(Stored data entries)
- - - - - - -

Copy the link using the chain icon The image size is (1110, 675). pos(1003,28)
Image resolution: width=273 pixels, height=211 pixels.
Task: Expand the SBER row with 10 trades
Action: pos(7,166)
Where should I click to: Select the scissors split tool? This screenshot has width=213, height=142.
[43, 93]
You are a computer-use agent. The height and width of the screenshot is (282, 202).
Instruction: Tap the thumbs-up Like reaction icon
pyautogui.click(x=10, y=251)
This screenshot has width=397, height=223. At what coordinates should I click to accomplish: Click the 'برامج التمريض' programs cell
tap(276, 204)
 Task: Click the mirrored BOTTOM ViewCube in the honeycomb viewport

- - - - - - -

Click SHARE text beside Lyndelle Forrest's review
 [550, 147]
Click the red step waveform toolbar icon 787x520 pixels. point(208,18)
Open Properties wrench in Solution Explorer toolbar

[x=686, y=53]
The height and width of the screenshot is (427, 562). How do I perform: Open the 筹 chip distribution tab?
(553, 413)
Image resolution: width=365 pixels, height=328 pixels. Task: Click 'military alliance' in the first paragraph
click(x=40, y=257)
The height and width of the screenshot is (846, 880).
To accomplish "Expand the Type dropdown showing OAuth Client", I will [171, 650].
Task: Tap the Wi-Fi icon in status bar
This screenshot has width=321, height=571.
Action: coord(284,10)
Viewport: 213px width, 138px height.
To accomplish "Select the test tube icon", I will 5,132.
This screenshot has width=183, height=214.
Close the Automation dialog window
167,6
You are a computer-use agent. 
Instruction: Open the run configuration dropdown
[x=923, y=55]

- - - - - - -

» Activity:
Each line in the records that carries "will" must be copied out.

» Output below:
To accomplish "Expand the Type dropdown showing OAuth Client", I will [171, 650].
To accomplish "Select the test tube icon", I will 5,132.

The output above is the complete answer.